Александр Гордон - Диалоги (июль 2003 г.)
А.Р. Не исключено, что это действительно так. В гигантских эллиптических галактиках – десятки тысяч шаровых скоплений.
В.С. Но есть галактики, почти полностью лишённые шаровых скоплений, и в этом заключена большая проблема: куда делись шаровые скопления, которые должны были быть исходно в этих системах? Исследуя этот вопрос, мы выяснили, что шаровые скопления гибнут, сегодня мы об этом уже говорили, гибнут по разным причинам. Причём, гибнут с разной скоростью в зависимости оттого, в какую галактику они попали. Некоторые галактики, например, эллиптические, лишены плотного диска, поэтому они довольно благополучны в смысле продолжительности жизни шаровых скоплений, которым уготована длительная жизнь, поскольку мало причин для их разрушения. А галактики вроде нашей – с плотным диском, населённым массивными газовыми облаками, – не лучшее место для жизни шаровых скоплений. В такой галактике скопление довольно быстро гибнет: пролетая мимо массивных облаков газа или проходя сквозь плотный диск галактики, скопление испытывает мощный приливный удар и теряет свои звёзды.
Иногда случаются столкновения звёздных скоплений друг с другом. Представьте себе: два шара по миллиону звёзд в каждом, встречаясь со скоростью 300–400 километров в секунду, сталкиваются. Как вы думаете, что при этом происходит?

|---|

-- ЗАДАНИЕ --
Напишите продолжение беседы о шаровых звёздных скоплениях, начав сразу после её последней фразы.

-- ИСХОДНЫЕ ДАННЫЕ --
|---|

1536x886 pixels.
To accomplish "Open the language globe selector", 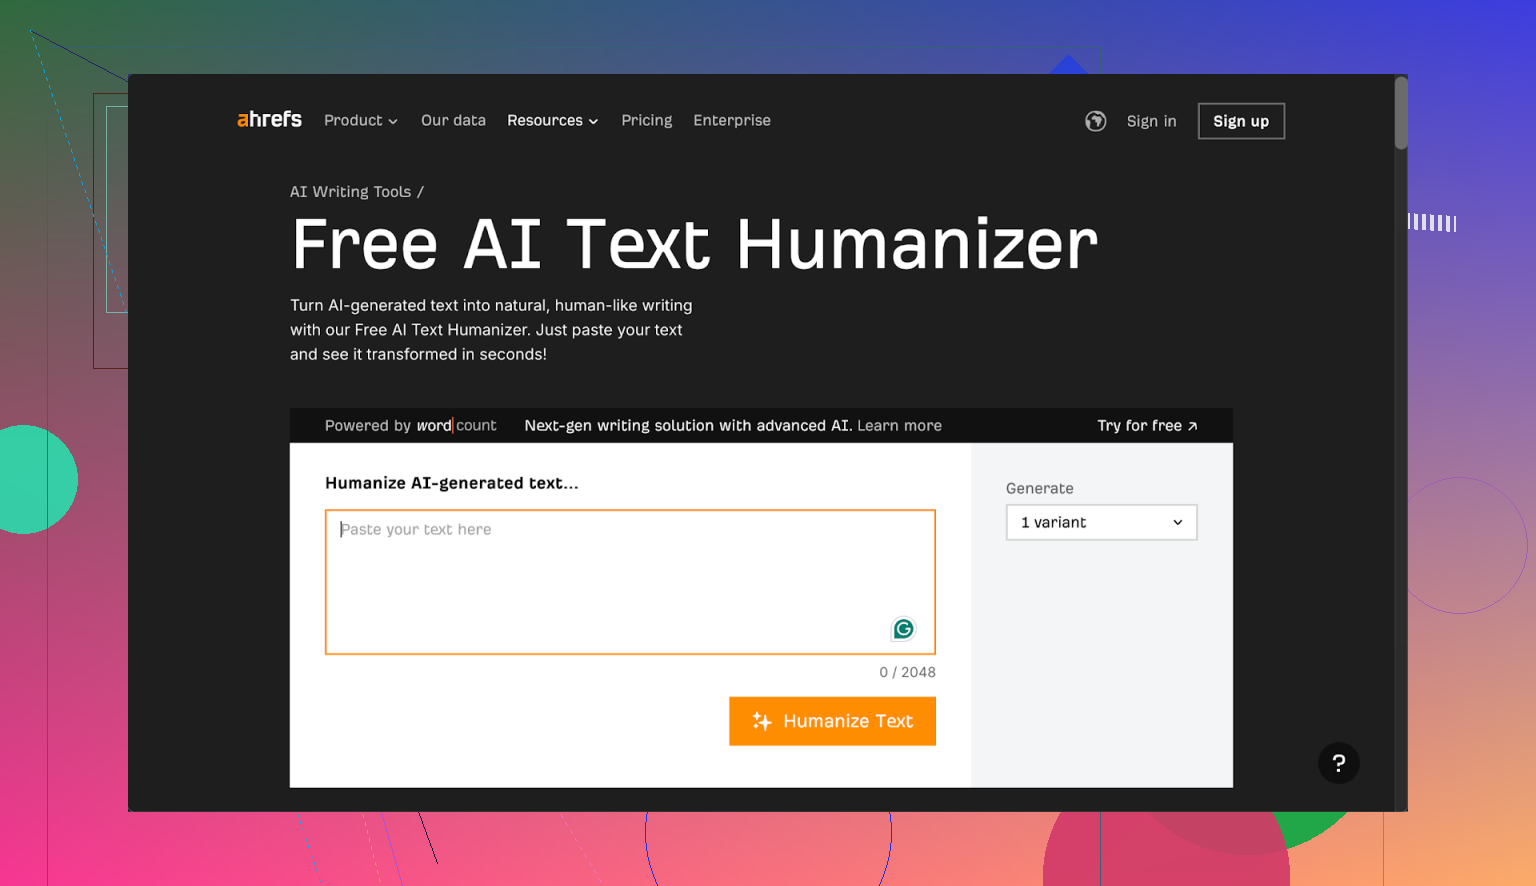I will pos(1096,121).
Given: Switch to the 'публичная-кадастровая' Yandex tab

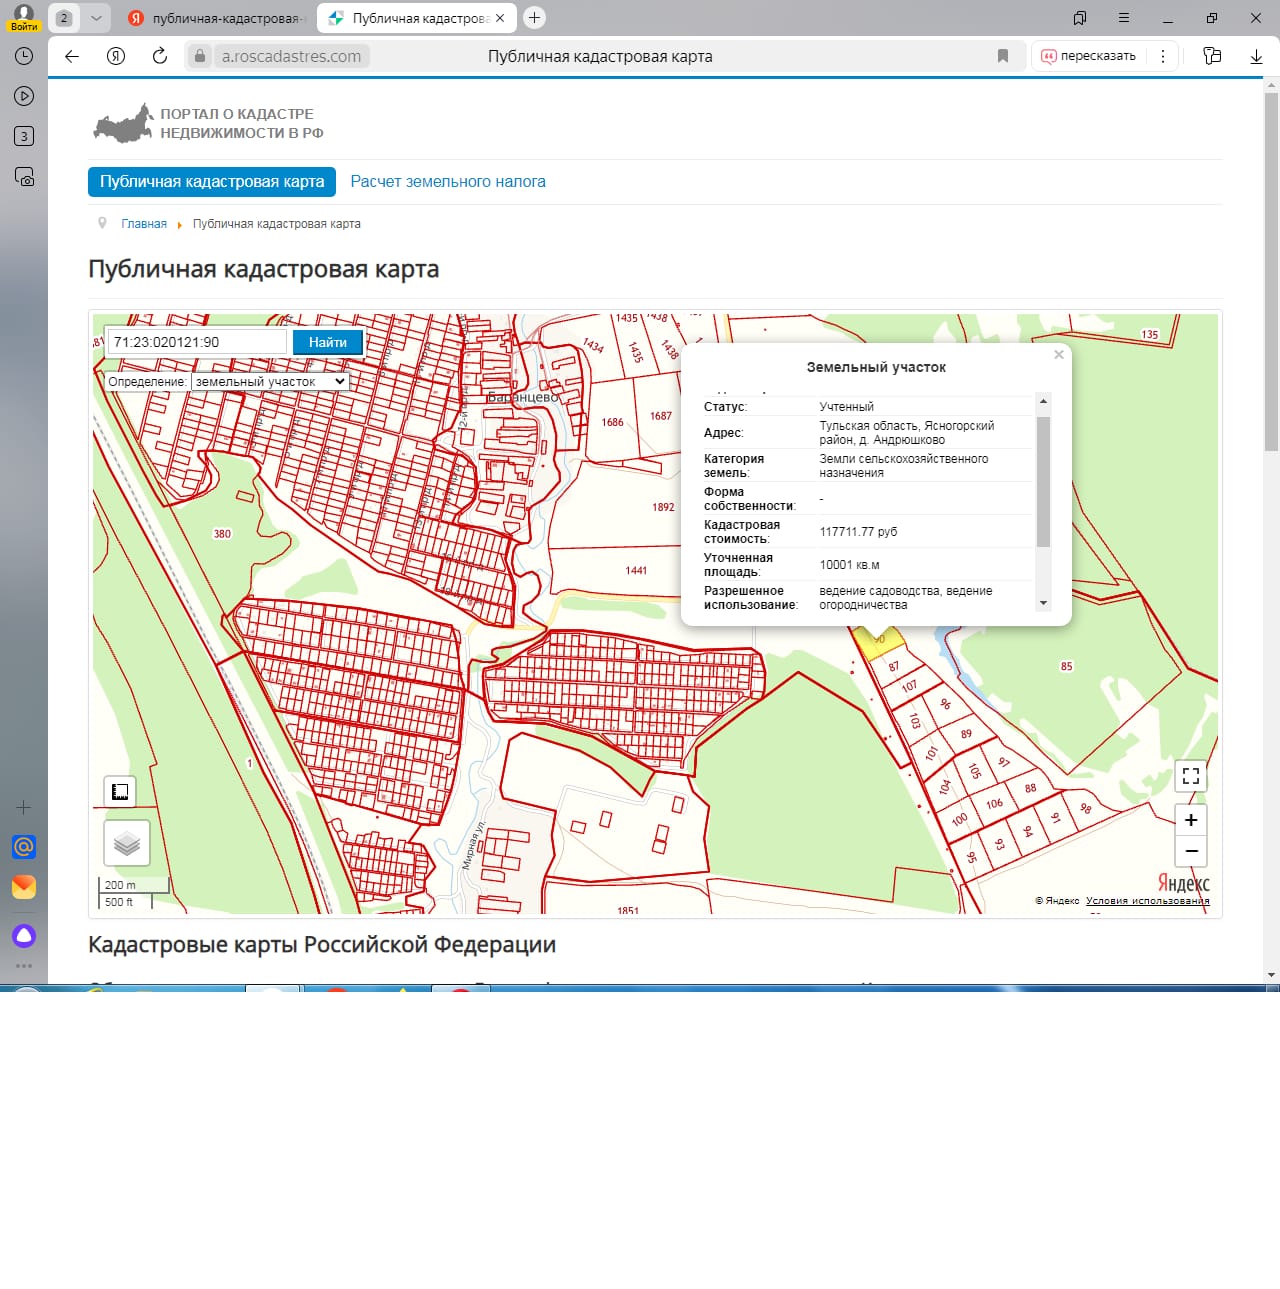Looking at the screenshot, I should click(x=218, y=18).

|---|

-- ОТВЕТ НА ЗАДАНИЕ --
А.Р. Ничего! Они просто не чувствуют друг друга.
В.С. Да, звёздные скопления – это «видимое ничто». Они пролетают друг сквозь друга, практически не замечая этого. Как раз такие столкновения не приводят к их разрушению. Но всё-таки время от времени звёзды внутри скоплений сталкиваются друг с другом, и это мы тоже исследуем в своей работе. В окрестностях Солнца звёзды очень редко сближаются друг с другом, и нашему Солнцу в этом смысле ничего не грозит. Но в недрах шаровых скоплений, где расстояния между звёздами в сотни раз меньше – там столкновение звёзд довольно обычное дело, и астрономы пытаются это наблюдать. Столкновение двух гигантских газовых шаров со скоростью 300–400 километров в секунду – это должно быть грандиозное явление!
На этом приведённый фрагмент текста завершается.